SUPPLIED TEXT:
__________

After months of picking books up and putting them down again, or not having enough time to read I have finally had a really good run of reading! It probably helped that I had a week of work over Easter and that the sun came out!
‘Once upon a time in a frozen city . . . strangers fall in love, wishes come true, and lives will never be the same again
When his parents split up, and his dad leaves home, a ten-year-old boy begs the sky to help him. The next day an ice storm covers his city. When the power goes out and the temperature drops, people must turn to each other to survive.
But for one neighbourhood the catastrophe brings surprising new beginnings. Julie, the dancer who lives across the street, helps Boris, an eccentric Russian mathematician, save his fish from the cold weather. And the urbane Michel and Simon open their door to Alexis, their embittered neighbour, and his son. But will the ice storm bring the boy’s parents back together?
Hilarious and heartwarming, Fish Change Direction in Cold Weather reminds us that happy endings might still be possible.’
I can’t tell you how refreshing and pleasant it was to read this book, it is like a modern day fable – where people learn important things with a little helping hand from something that may or may not be supernatural. Heartwarming is a good word to describe it and there were plenty of moments that had me chuckling.

__________

EXCERPTED RECORDS:
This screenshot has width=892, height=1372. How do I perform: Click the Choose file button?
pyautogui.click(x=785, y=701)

__________

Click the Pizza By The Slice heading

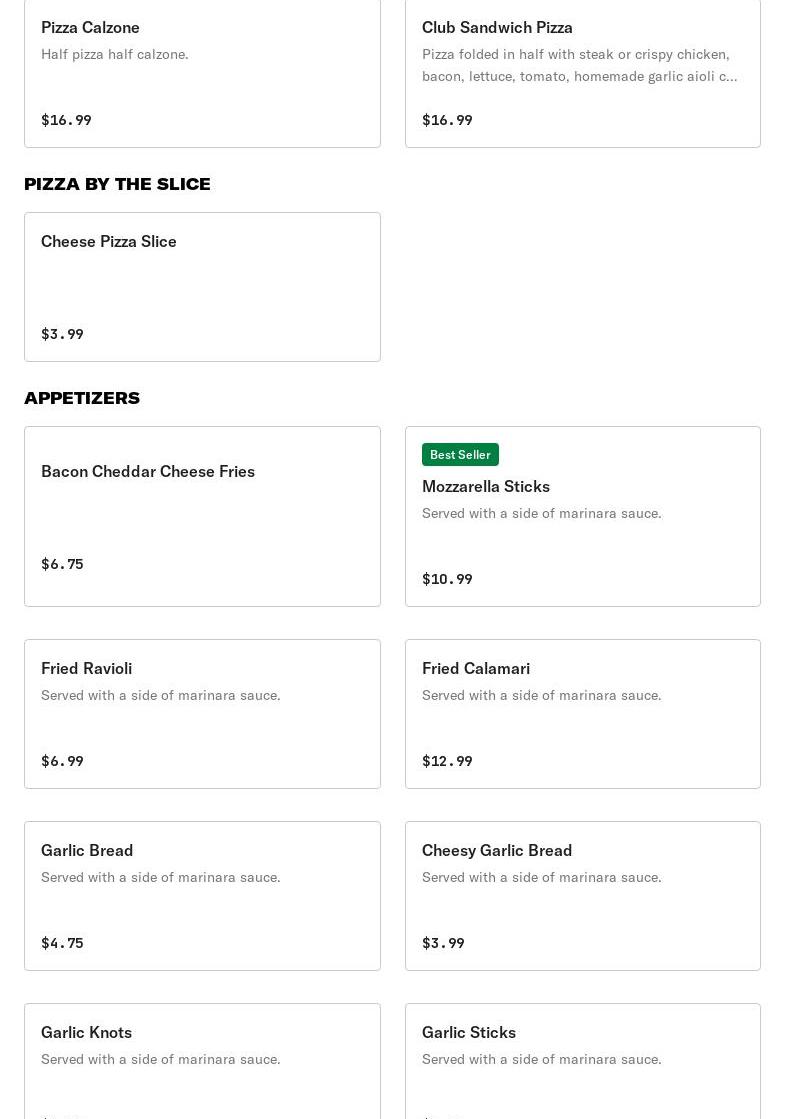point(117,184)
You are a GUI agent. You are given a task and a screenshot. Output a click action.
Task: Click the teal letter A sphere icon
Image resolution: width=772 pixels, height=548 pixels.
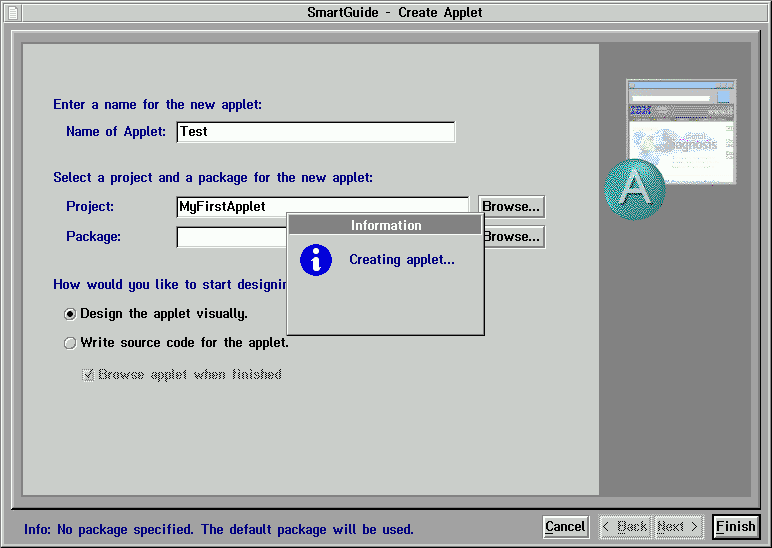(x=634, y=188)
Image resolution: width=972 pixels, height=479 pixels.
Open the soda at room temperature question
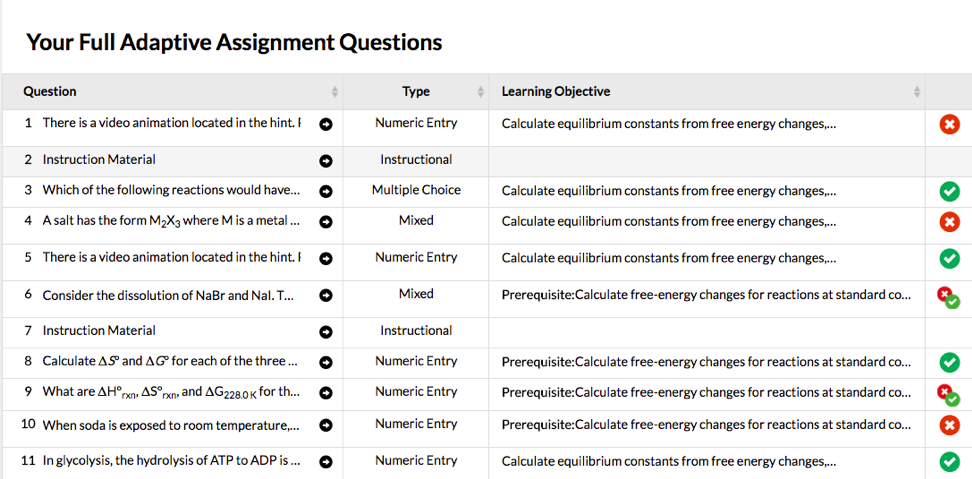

__________

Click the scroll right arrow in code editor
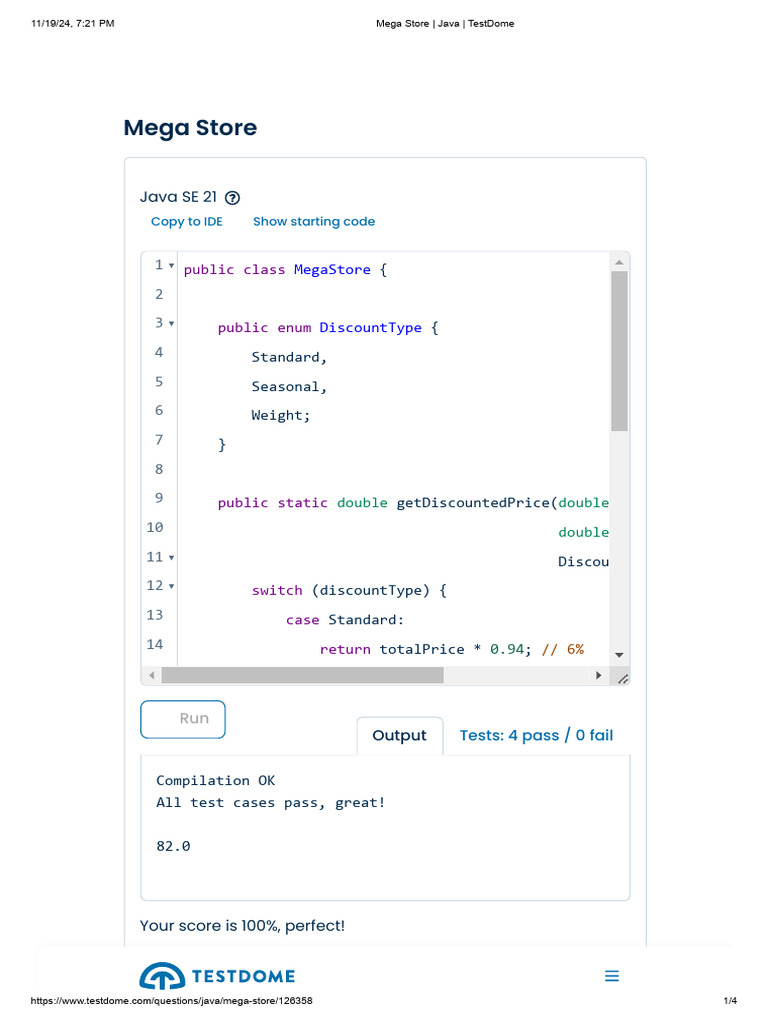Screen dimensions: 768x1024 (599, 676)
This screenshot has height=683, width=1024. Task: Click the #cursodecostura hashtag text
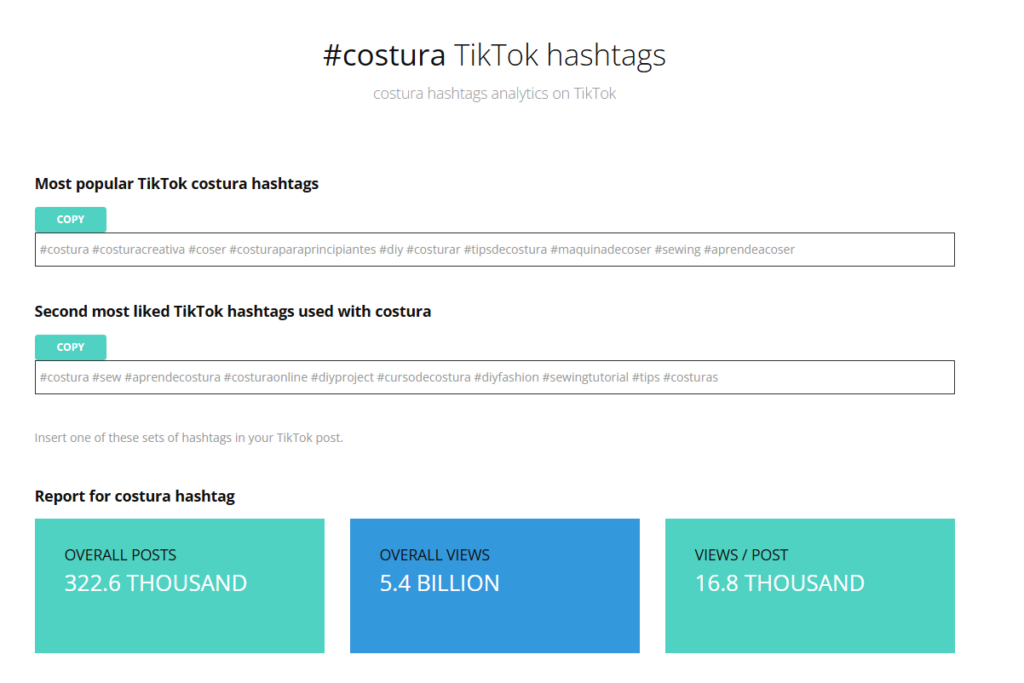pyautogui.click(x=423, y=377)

__________

Reproduce verbatim the passage of the book review from "Hilarious and heartwarming, Fish" to "had me chuckling.".

RESULT OF THE EXERCISE:
Hilarious and heartwarming, Fish Change Direction in Cold Weather reminds us that happy endings might still be possible.’
I can’t tell you how refreshing and pleasant it was to read this book, it is like a modern day fable – where people learn important things with a little helping hand from something that may or may not be supernatural. Heartwarming is a good word to describe it and there were plenty of moments that had me chuckling.